Review – AutoRT: Embodied Foundation Models for Large Scale Orchestration of Robotic Agents

Note: This isn’t a paper review for acceptance into some academic literature. Instead, I’m going to attempt to write something akin to a book review, but for academic papers. I will also try to keep things to 1000-2000 words.

We need data to train neural networks, and we probably need a lot of data to train good robots. I agree with the paper’s authors up to that point. After that our realities diverged.

The stated goal of the paper is to demonstrate a method to scale up robot deployments during data collection. In this approach, semi-autonomous robots roam around and looks for things to do. Vision-language models are used for scene and task understanding and large language models are used to propose “diverse and novel” tasks. The tasks are then performed from some basic scripting or via human teleoperation.

The abstract claims that 77,000 robot episodes were collection with over 20 robots running across multiple buildings. It is later revealed that fewer than 20,000 of those were “successful” trials.

From figures 3 and 4 in the paper, it seems that there was a “break in” phase to the project that lasted from March to July, at which point the project scaled from 5-7 robots to (briefly) 20. I’ll just look at the numbers from that point in since that should better capture the authors’ intent of a “large scale” data collection system.

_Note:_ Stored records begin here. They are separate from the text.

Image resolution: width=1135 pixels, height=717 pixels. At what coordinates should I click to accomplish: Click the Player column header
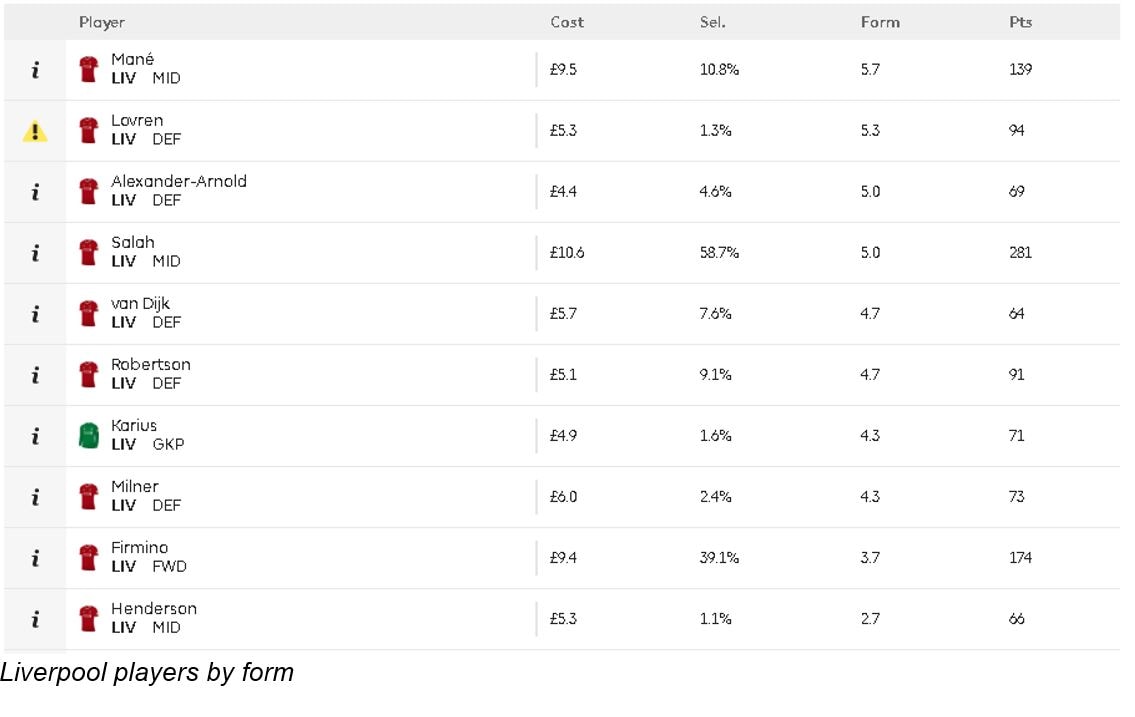point(102,22)
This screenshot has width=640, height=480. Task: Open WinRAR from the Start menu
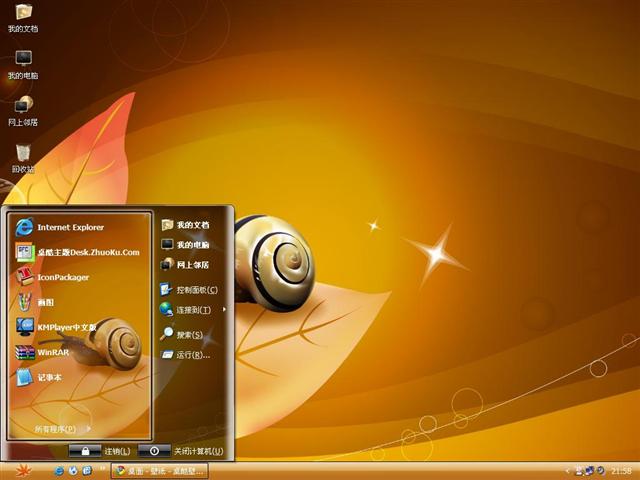(53, 352)
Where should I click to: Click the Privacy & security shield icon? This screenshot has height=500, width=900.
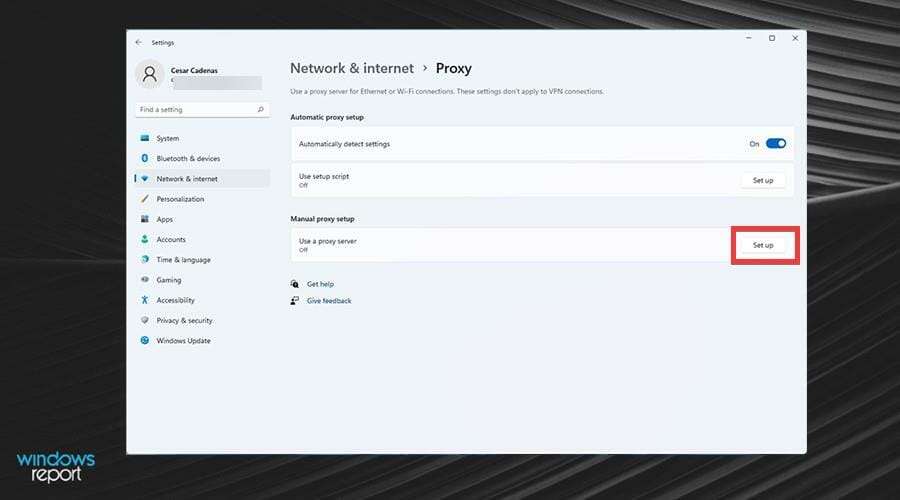(x=145, y=320)
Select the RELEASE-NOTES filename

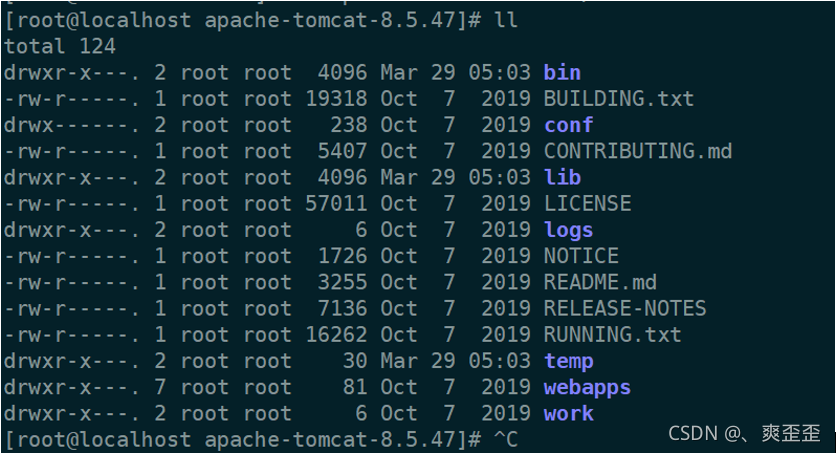tap(625, 308)
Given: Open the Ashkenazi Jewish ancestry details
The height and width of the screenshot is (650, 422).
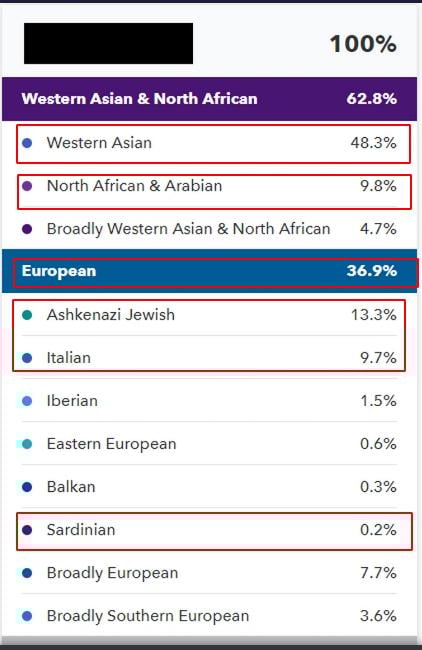Looking at the screenshot, I should (x=209, y=315).
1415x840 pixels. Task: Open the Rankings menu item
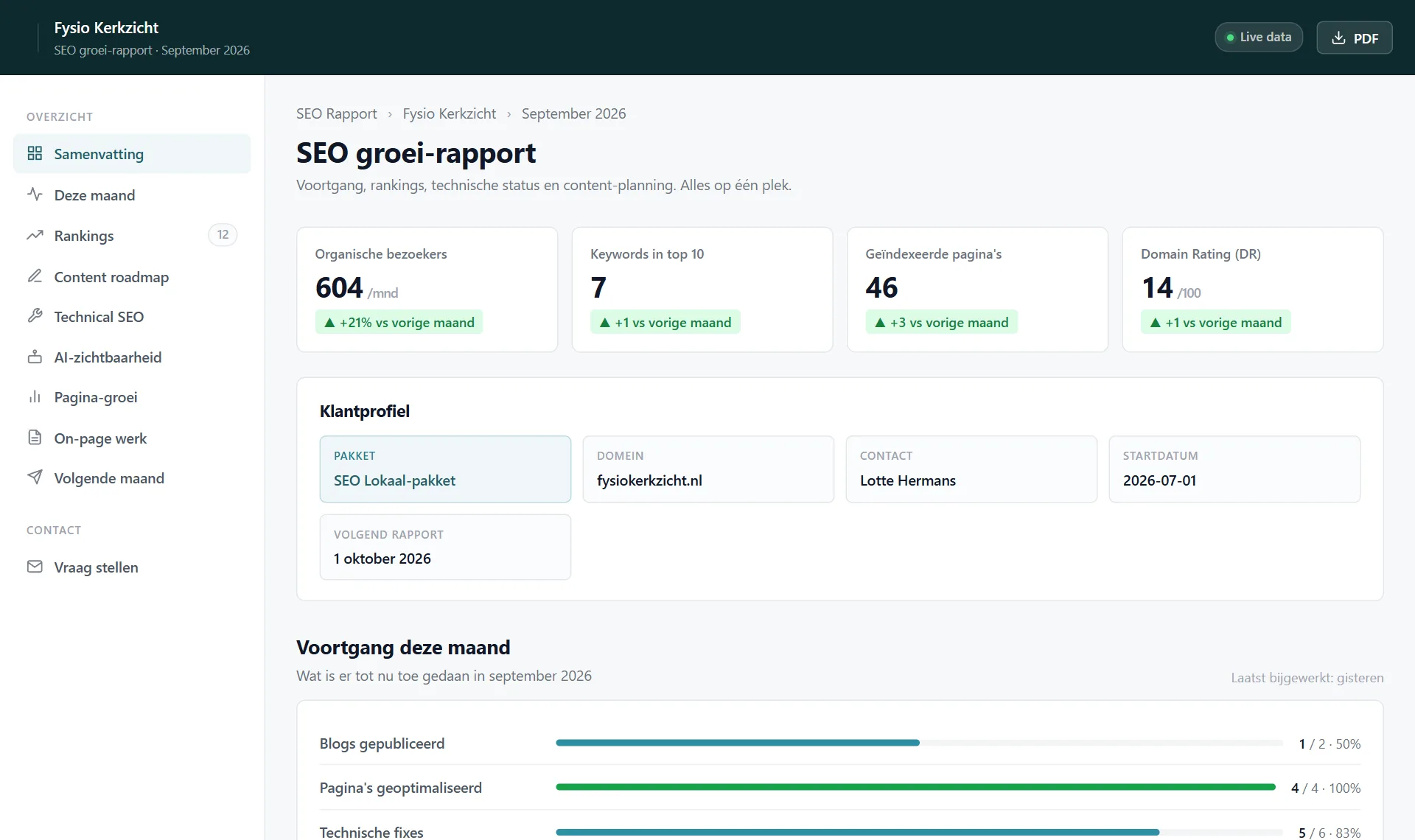[132, 236]
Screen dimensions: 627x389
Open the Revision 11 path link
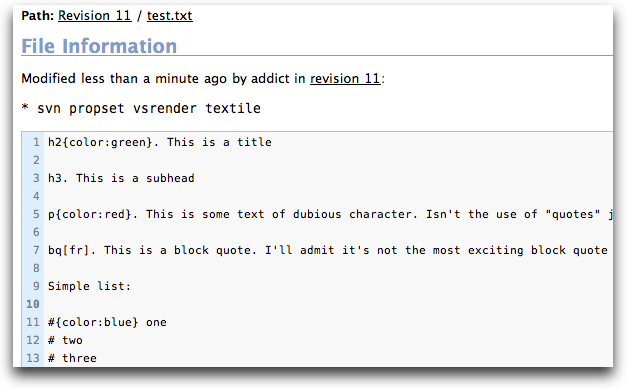click(95, 16)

The paper states that humans supervised between 3 and 5 robots and they roamed around their environments. Let’s assume that each person was supervising 5 robots and working 8 hour days. This works out to 2.5 minutes/task collected. That translates into about 110 minutes per successful task.

The paper mentions, in passing, imitation learning and human demonstration. Imitation learning is dismissed in the last paragraph of page six: “imitation learning methods require near-optimal data.” There is no citation for that, so I guess that they are hoping that the reader will simply believe it. The assertion is nonsense.

Let’s move on to human demonstration; this would be recording a human doing a task, e.g. opening a drawer and pulling out a bag of chips, and then using that to train the robot. This method is mentioned in the related work section, but the author’s state that “teleoperated data can be far more diverse and valuable for skill learning.” Sure – but at 110 minutes per successful task, this isn’t the way. Even if every task in their data collection were successful, a human can pull a bag of chips from a drawer in far less than 2.5 minutes. A system that could transform human actions into robotic commands would have been far more impactful than this work.

Speaking of impact, let’s discuss the cost of this experiment. I’ll assume that each robotic arm cost around $100k, or around $2 million in total. Page 11 lists 10 Deepmind engineers as contributing data. Let’s assume that they all cost $200k/year. At three quarters of a year, the human cost of data collection was $1.5 million. With that much money, could we have made progress on a system that could transform human actions into control signals for a robot? I think that we (“we” as in humanity) could have, and I believe that the results would have greater and more far-reaching impact.

We can compare the approach in this paper to a human demonstration system, where we mount cameras on top of common spaces (kitchen sink, coffee machine, tables, etc) to collect human activity. A labeller can select those scenes where there is an activity and can draw a bounding box around the region of interest. That dataset can be used to develop the human activity to robot command system, perhaps with large language models. This is not an expensive thing to do, although it is a hard problem to solve.

The most bothersome thing in the paper is the assertion that imitation learning doesn’t work, without even a citation provided. The full complement of robots wasn’t even running the entire time, which makes one wonder how many were taken out when they spilled cans of soda upon their fragile robot bodies. This is not the way.